What the task asks:
In the stretch from the line containing "Task: Select the" through the end of the data, replace "sheet tab" with "worksheet tab" and reproduce only those lines, with nothing else changed.

** Begin **

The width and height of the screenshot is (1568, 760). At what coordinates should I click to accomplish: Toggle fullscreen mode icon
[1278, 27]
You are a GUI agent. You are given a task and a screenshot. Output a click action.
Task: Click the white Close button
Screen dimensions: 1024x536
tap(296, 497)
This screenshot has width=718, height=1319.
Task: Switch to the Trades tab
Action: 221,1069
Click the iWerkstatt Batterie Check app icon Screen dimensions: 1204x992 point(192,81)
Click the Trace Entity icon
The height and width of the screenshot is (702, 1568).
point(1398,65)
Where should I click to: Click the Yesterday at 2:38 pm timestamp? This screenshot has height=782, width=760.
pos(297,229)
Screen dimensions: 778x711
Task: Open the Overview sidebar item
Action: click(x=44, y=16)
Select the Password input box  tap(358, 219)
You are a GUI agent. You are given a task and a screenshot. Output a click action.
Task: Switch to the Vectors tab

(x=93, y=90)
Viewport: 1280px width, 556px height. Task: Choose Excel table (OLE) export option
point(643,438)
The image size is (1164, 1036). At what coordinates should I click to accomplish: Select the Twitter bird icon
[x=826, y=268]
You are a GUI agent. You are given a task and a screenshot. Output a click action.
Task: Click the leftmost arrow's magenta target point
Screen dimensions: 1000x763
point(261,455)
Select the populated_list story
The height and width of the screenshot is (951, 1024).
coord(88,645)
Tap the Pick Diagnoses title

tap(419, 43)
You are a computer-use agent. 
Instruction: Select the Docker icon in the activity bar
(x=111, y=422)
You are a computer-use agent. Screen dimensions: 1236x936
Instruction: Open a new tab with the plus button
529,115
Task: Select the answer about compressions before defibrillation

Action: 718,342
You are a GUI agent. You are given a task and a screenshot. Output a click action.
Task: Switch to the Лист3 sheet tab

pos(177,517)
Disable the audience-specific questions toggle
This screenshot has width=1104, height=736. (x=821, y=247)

** End **

Finished answer:
Task: Select the answer about compressions before defibrillation

Action: 718,342
You are a GUI agent. You are given a task and a screenshot. Output a click action.
Task: Switch to the Лист3 worksheet tab

pos(177,517)
Disable the audience-specific questions toggle
This screenshot has width=1104, height=736. (x=821, y=247)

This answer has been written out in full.